Thanks Ken, it was definitely an expensive deck per sq ft but the value over time should be pretty good considering where it started and where we ended up. We plan to wash and recoat yearly, but will keep a close eye on it in the coming months to see how it weathers and possible re-coat bi-annually. Signs of greying will be a red flag to recoat. Ken I worked for D Weiss Painting a guy right in your area for 1.5yrs before I moved back to RI to start my business so I know the area pretty well and what your saying makes alot of sense.


----------



## vermontpainter (Dec 24, 2007)

ZKPainting said:


> Scott do you do much seasonal maintenance?


Yes, it is one of our primary pursuits. Shoot me an email if you have questions.


----------



## Ultimate (Mar 20, 2011)

I'd like to be sure I understand this correctly. 

1. Stripping to sanding with everything in between. 
2. Application of SW Woodscapes clear latex siding stain on redwood deck flooring.

-Anticipation of clean and reapplication every 6 months to a year. Depending on how it goes. If greying appears, the plan is just to apply more SW Woodscapes clear latex. 

Is this something SW offered as a viable option? 

Scott, am I understanding that this is a system your company follows as well or am I completely reading this wrong. If there is success through your operations in this system I would like to learn more about the details if you would be kind enough to share.


----------



## NACE (May 16, 2008)

The black is from galvanized fasteners. Redwood and Cedar contain acids that have a chemical reaction with zinc and turn in black. High grade stainless is the fastener of choice. Not the junk stainless at HD or Lowes. That is some beautiful preparation.


----------



## doctors11 (May 17, 2010)

Couldn't resist bringing this one back to life. Is there any update on this deck? I'd love to see pictures of it almost a year later.


----------



## Phinnster (Feb 20, 2013)

That's a nice job
Just surprised at the product choice after all that work
I would have been tempted to go dek two coats
Buff and coat every year after 
Good work !


----------



## ZKPainting (Oct 6, 2012)

Hi guys, in regards to coating the deck it has now cost me 2.5 man days and two gallons of Penofin to learn a few valuable lessons . Mostly to take into consideration bias, experience, and incentive when asking for help.

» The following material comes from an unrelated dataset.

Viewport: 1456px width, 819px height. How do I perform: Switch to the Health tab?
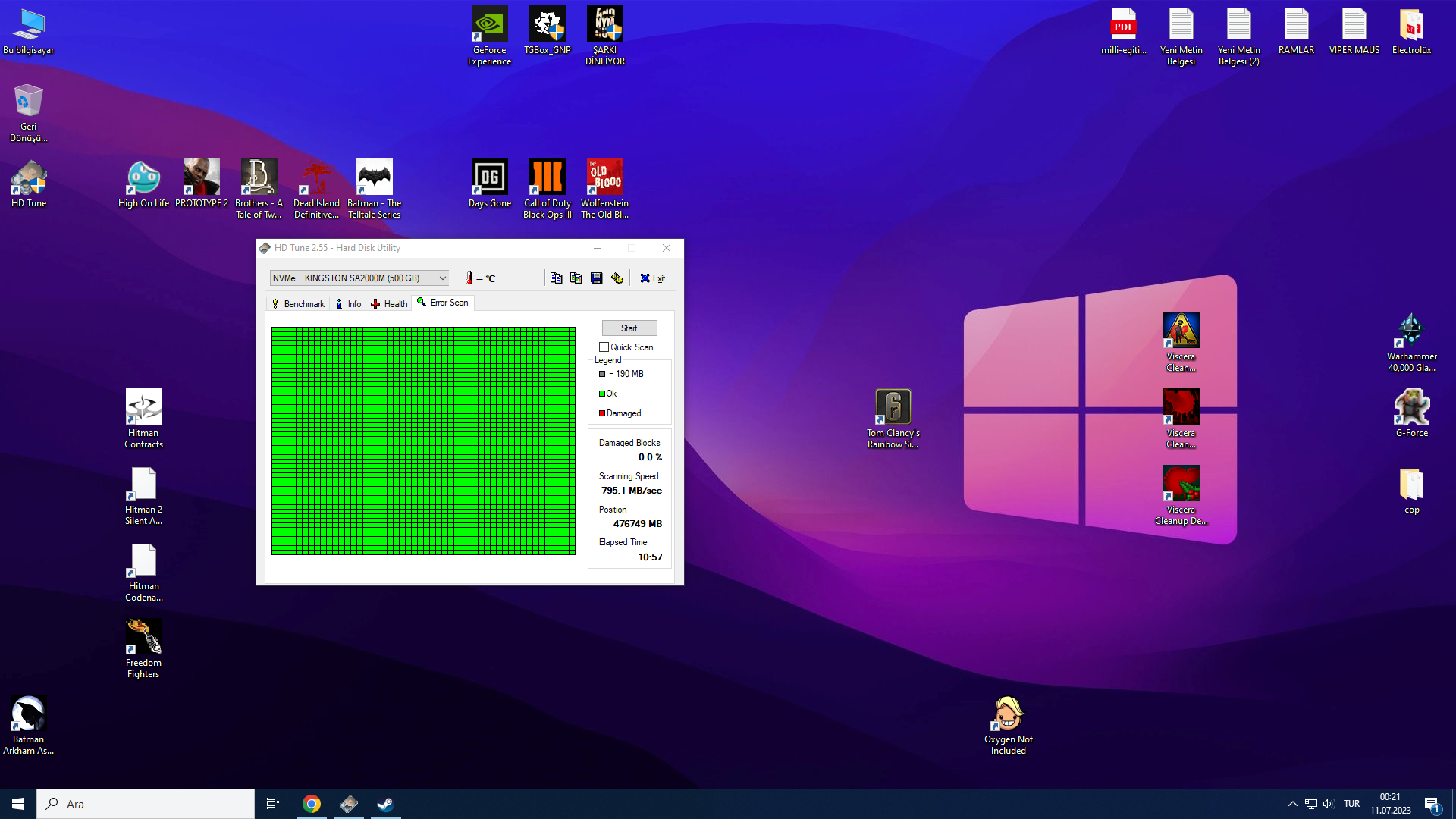click(389, 304)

I was a fool for not listening to Kens advice, Pros is part of his name after all. I requested the best coating possible and ended up with Deckscapes clear. I was skeptical but the ease of application blinded me to reality. After a month or so the client was not happy with the water stains under the flower boxes. After filing a claim with SW by sending a few pictures, they insist because water beads up that the coating is doing its job. I didnt consider my SW reps bias and had never had a reason not to trust his judgement but I realize we have very different ideas of what best product means. This summer we used the sealer remover and revive first, then sanded the deck in rotary mode with 60 grit and followed with RTS with 80. Then coated with Penofin red because I didnt plan ahead and order the TWP. It looks great the customer is happy. I will have pictures soon and more in the spring when we recoat. I continue to learn from the mistakes and have ordered TWP for a big job we are getting ready to start.


----------



## Rbriggs82 (Jul 9, 2012)

Ancient Chinese Secret:

Take advise from those who have already made mistakes. :yes:


----------



## ridesarize (Jun 19, 2012)

Go with dek next time.


----------



## Hines Painting (Jun 22, 2013)

Whatever you do, stop using penofin.


----------



## propainterJ (Jan 31, 2011)

Whats wrong with Penofin?


----------



## Hines Painting (Jun 22, 2013)

Unless they've changed the formula, its paraffin based.


----------